Der Flug in die Ferien ist einer von denen, bei denen zwischendurch eine Kleinigkeit serviert wird. Wenn man für sie extra zahlt. „Onboard Delights“ nennt die Fluggesellschaft das, was von den Stewardessen gegen Kartenzahlung aus dem Wägelchen geholt wird.
Das versprochene Entzücken löst das Angebot beim Fluggast durchaus aus. Das „Oktoberfest Special“ mit einem Bier und einer Laugenbrezel, das schon im September zu haben ist, kostet nur einige Euro, es gibt Sekt, Champagner, einen Aperitif, Chips und Knabberkram. Am Himmel geht es in besserer Stimmung dem Ferienziel entgegen als zehn Kilometer weiter unten auf den Schienen der Deutschen Bahn. Die hat in ihren Speisewagen zwar noch warme Gerichte im Angebot, ihre Karte aber stark ausgedünnt.
Sie ist also durchaus da, die Freude am kleinen Vergnügen auf dem Weg in den Urlaub.
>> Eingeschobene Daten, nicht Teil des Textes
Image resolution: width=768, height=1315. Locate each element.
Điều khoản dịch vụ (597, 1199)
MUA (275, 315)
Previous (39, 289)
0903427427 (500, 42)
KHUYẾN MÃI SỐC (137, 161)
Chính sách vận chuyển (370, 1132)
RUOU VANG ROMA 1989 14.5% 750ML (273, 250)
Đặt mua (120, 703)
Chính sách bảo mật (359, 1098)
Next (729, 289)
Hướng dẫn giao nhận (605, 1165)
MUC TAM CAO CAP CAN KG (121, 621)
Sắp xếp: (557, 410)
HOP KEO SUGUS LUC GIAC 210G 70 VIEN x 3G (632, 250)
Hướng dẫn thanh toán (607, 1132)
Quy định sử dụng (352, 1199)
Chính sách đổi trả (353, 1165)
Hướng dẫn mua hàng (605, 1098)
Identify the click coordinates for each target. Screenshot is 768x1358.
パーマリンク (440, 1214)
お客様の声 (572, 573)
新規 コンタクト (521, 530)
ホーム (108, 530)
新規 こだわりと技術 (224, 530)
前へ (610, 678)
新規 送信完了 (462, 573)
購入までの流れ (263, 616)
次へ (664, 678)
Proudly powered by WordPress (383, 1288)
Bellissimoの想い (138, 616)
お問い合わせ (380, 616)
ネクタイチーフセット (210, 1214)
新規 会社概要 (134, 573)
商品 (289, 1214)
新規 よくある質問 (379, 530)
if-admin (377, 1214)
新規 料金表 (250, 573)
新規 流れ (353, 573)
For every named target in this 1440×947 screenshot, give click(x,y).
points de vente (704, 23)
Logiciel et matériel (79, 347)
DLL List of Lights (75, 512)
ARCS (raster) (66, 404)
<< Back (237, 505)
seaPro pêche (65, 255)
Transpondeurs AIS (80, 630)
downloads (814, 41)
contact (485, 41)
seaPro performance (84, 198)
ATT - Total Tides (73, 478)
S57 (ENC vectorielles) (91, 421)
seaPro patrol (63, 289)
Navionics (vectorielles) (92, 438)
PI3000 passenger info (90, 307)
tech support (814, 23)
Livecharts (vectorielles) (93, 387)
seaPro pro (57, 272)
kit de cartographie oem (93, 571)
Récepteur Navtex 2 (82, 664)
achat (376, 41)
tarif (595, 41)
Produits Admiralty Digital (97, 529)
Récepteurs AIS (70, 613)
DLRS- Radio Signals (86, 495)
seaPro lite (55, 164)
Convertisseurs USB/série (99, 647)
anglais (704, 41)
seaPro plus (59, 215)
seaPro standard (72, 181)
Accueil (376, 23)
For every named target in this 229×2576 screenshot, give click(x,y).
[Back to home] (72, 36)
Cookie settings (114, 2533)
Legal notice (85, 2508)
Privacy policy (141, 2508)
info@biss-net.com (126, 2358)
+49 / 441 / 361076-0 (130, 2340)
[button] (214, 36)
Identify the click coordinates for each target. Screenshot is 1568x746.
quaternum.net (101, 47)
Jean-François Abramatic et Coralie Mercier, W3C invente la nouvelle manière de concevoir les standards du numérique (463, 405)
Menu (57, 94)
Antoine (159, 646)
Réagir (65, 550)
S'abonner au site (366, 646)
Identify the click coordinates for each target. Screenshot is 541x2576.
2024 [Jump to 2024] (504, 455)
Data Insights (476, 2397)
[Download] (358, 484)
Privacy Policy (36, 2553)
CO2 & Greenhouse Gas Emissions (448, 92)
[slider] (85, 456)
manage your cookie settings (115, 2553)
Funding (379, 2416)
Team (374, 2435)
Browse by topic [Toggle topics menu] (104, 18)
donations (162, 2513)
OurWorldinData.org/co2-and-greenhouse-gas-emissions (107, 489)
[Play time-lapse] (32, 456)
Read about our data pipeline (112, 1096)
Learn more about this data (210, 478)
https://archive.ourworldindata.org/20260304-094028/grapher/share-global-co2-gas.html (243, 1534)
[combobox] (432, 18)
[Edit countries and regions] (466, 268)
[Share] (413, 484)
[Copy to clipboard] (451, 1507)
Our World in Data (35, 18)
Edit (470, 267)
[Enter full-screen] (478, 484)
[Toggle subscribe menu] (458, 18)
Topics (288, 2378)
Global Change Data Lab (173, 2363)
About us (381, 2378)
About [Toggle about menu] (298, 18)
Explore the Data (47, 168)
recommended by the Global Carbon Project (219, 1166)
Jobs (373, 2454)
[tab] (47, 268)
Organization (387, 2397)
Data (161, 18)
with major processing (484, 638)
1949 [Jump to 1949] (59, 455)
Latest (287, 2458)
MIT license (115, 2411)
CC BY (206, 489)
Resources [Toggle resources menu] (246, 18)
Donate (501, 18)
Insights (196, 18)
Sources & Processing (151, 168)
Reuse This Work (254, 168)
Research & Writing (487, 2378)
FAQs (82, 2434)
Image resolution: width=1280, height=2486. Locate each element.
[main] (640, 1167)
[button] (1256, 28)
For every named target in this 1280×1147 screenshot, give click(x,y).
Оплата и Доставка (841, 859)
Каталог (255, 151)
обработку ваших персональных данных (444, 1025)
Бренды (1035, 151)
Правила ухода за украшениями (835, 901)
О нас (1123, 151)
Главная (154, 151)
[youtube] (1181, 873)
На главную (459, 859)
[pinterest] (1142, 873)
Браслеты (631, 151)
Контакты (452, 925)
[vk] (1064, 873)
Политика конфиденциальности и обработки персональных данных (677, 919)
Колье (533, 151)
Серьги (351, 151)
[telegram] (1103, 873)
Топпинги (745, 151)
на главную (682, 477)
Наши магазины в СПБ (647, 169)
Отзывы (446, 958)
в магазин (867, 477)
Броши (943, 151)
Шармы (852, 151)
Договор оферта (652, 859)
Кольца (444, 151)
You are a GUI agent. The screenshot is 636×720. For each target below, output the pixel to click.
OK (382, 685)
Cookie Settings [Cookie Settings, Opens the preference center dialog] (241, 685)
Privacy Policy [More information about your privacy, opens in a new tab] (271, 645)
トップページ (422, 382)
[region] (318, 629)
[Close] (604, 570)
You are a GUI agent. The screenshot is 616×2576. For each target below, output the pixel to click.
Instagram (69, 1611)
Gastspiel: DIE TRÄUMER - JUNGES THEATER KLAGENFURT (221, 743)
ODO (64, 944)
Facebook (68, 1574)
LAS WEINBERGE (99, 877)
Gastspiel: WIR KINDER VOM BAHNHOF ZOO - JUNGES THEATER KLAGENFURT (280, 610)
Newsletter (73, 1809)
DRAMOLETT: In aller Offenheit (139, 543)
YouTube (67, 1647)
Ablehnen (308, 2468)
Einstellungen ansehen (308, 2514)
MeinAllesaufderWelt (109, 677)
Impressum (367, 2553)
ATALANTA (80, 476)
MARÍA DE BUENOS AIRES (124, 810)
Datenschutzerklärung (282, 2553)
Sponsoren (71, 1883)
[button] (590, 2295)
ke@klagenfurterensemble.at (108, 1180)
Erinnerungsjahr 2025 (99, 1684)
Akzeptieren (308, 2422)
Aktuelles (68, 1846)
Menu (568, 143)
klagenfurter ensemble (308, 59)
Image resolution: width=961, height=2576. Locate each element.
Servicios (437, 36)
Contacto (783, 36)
Aber da ist auch die dunkle Seite des Passagierflugs: das Misstrauen des leidgeprüften Konsumenten, der hinter dem einen Trick, mit dem ihm Geld genommen wird, schon den nächsten vermutet.
Denn über den Wolken ist die Freiheit, anders als von Reinhard Mey in seinem Chanson besungen, keineswegs grenzenlos. Sondern exakt durch die Notwendigkeit bestimmt, mit dem Passagier, hat man ihn denn erst einmal zu fassen, Geld zu verdienen.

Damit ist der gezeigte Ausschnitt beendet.